Os nomes Juca e Chico foram os escolhidos pela primeira tradução Max und Moritz, um clássico da literatura alemã infantil, do consagrado escritor e desenhista Wilhelm Busch. A primeira tradução para o português foi feita por Olavo Bilac e publicada pela editora Melhoramentos em 1915; em 2012, voltou às livrarias brasileiras, editada pela editora Pulo do Gato, sob o título Juca e Chico — História de dois meninos em sete travessuras. Ao mesmo tempo, a editora Iluminuras também lançou sua própria edição, com tradução de Claudia Cavalcanti, sob o título As travessuras de Juca e Chico.
O livro, originalmente publicado em 1865, foi a primeira história em quadrinhos publicada.
Seu início apresenta os protagonistas mal educados: “Não têm conta as aventuras, / As peças, as travessuras / Dos meninos mal criados… / – Destes dois endiabrados”.
Como diz a tradutora da edição da editora Iluminuras, Claudia Cavalcanti, considera-se que as endiabradas travessuras são “uma crítica mordaz à burguesia da época (e de sempre), com farpas lançadas ao mundinho dos professores, profissionais liberais e até dos camponeses (classe social significativa na Alemanha do século XIX)”. Para ela, as “atrocidades praticadas pelos dois meninos nos despertam certos sentimentos de vingança, antes indolentes”, porém, “a mais pura verdade é que Juca e Chico se lê como uma grande diversão que atesta o talento de Busch tanto para as artes como para as letras.

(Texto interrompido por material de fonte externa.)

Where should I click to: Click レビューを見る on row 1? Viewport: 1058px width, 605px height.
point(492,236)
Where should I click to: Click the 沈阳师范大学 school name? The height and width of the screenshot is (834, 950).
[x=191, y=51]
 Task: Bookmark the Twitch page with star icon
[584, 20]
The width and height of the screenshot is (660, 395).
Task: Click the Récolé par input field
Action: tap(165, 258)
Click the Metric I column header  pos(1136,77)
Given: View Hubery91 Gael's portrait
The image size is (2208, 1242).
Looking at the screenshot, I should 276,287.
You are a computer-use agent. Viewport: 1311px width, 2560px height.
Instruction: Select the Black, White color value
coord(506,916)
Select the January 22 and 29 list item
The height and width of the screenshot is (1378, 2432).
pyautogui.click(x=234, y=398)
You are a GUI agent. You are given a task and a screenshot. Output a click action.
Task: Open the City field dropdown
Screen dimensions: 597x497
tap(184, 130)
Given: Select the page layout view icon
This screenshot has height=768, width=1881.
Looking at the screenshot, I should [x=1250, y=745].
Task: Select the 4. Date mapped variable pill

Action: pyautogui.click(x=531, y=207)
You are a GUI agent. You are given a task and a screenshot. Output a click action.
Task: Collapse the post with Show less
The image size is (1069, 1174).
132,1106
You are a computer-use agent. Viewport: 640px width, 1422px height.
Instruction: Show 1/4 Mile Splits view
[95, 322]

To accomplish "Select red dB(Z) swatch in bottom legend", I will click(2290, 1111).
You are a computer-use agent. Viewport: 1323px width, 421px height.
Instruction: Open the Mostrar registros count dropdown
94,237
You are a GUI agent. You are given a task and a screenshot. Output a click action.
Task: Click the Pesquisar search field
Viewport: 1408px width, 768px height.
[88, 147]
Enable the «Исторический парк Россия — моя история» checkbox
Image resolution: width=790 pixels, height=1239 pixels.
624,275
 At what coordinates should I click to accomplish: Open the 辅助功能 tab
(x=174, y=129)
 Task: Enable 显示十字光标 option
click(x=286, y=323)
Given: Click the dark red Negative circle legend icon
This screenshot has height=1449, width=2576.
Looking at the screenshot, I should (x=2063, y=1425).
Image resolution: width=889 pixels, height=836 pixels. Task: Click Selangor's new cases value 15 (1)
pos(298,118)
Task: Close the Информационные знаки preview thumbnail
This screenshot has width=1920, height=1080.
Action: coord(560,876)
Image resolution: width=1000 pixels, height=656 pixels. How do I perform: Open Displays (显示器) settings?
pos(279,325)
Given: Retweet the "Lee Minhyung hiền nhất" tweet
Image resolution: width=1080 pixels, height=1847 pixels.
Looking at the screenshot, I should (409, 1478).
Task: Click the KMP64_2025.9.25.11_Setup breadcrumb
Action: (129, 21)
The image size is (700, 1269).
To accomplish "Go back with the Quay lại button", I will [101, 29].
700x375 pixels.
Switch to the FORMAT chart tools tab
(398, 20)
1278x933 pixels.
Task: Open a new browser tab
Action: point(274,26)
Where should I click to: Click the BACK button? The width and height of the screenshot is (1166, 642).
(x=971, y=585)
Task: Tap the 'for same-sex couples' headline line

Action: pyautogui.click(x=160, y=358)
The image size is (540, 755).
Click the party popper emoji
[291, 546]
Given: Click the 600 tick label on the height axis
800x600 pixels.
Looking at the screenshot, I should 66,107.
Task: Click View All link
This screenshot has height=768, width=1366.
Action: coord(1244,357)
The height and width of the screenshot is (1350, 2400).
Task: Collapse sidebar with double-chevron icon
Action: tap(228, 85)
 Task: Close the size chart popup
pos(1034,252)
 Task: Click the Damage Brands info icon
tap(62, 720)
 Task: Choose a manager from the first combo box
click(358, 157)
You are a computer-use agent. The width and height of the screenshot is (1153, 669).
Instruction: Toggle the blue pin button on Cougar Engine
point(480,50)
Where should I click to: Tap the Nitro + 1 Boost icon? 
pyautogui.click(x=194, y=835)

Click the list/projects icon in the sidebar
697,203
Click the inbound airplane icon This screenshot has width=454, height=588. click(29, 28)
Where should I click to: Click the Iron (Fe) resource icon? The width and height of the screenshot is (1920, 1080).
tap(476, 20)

Torcemos pelos endiabrados meninos e lamentamos a falta que eles farão àquela monótona aldeia depois que o destino lhes prega uma peça”.
Para Eva Weissweiler, autora de uma biografia sobre Wilhelm Busch, o livro não é necessariamente infantil, mas, em primeiro lugar, uma obra política, crítica à sua época. Conforme citada no artigo de Jota A. Botelho, publicado pelo jornal GGN, Weissweiler analisa a importância da obra enquanto retrato histórico crítico: “Nos anos 1860 houve ondas de emigração em massa, das regiões rurais pobres para a América. Havia muitos peões incrivelmente pobres, que simplesmente deixavam seus numerosos filhos para trás. Por isso, milhares de crianças sem pais vagavam de lugar em lugar, em parte se alimentando através de pequenos furtos, como Max e Moritz”. A moral da obra, para ela, seria: “rindo, denunciar as terríveis condições sociais criadas pelos adultos”. No mesmo artigo, Botelho cita também o professor Walter Pape, da Universidade de Colônia, estudioso do autor natural de Wiedensahl, na Baixa Saxônia: “Busch retratou com ironia a burguesia bem comportada, fazendo uma sátira mordaz dos livros infantis de sua época”.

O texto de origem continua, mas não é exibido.